* [Work required] Only one stretch of the records below is wanted: the lines from the one holding "You are a computer-use" through the one holding "Instruction: Choose the веретено radio button". Return it exactly, both ends included.
::: Information supplied
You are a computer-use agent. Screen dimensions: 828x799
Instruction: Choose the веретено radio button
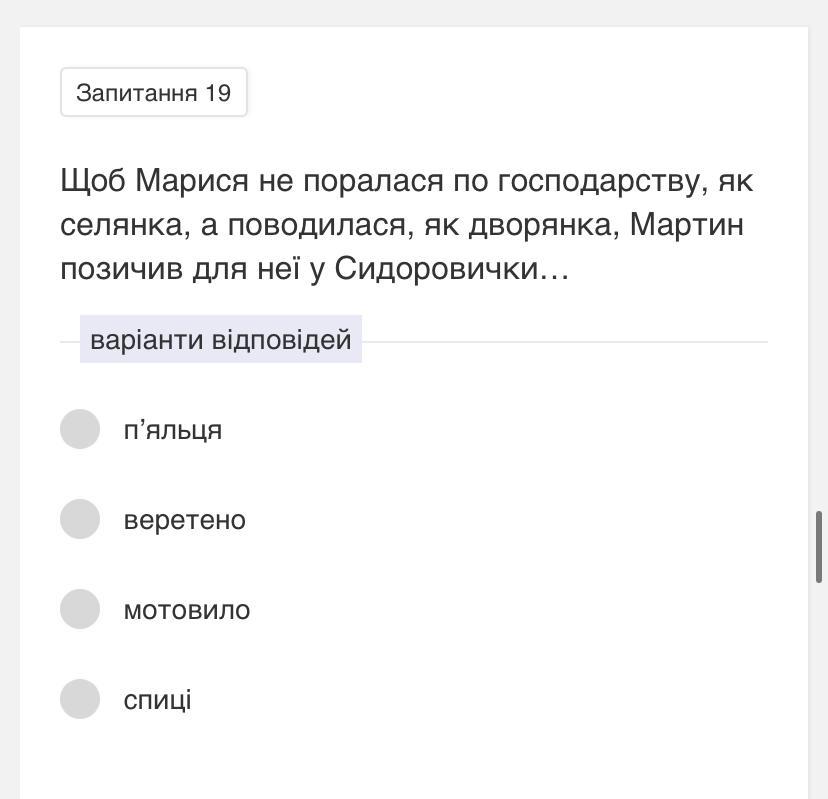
::::::
::: Information supplied
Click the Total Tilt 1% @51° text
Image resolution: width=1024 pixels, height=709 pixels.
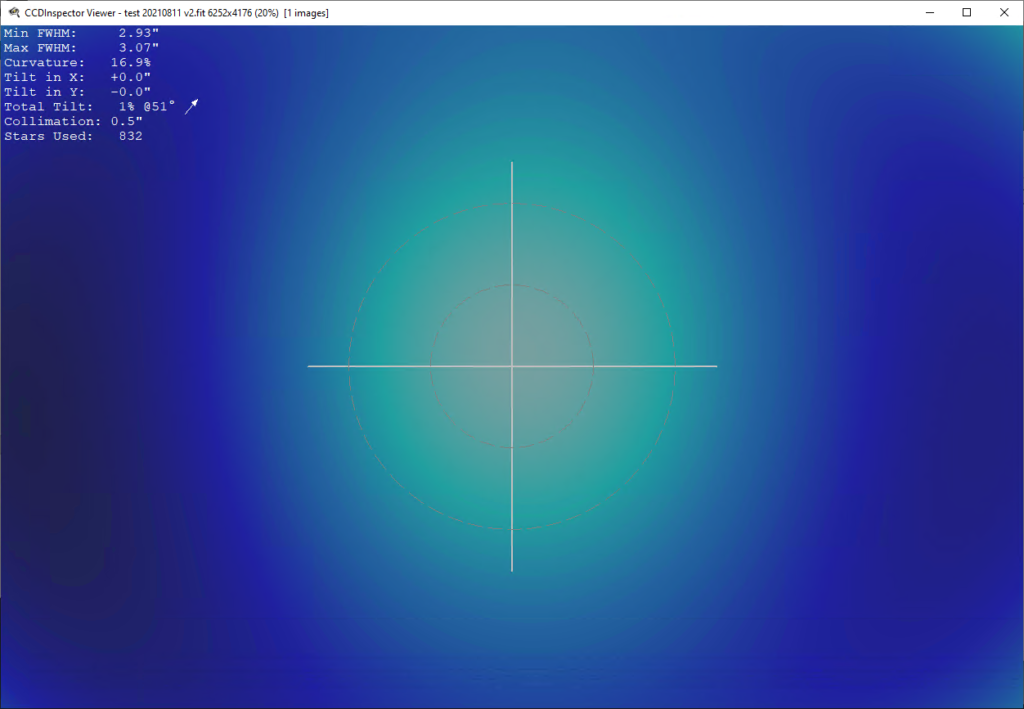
::::::
::: Information supplied
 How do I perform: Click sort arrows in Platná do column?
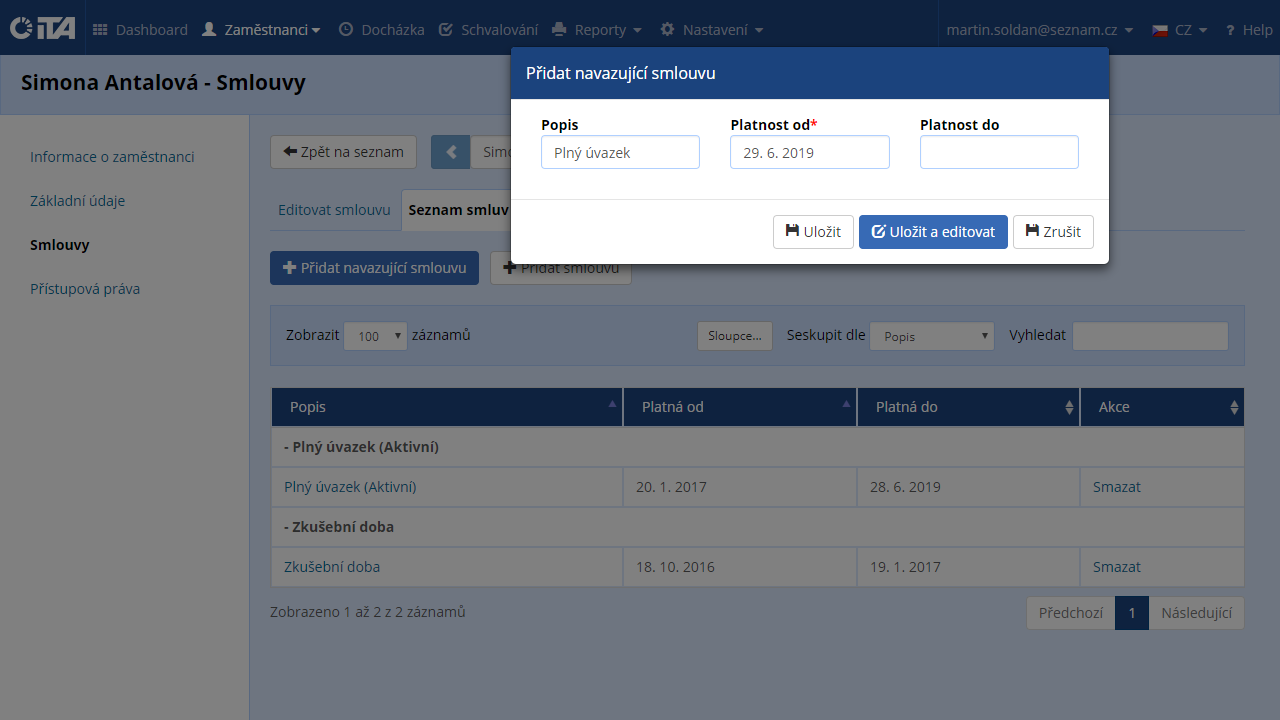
::::::
* [Solution for this exercise]
You are a computer-use agent. Screen dimensions: 828x799
Instruction: Choose the веретено radio button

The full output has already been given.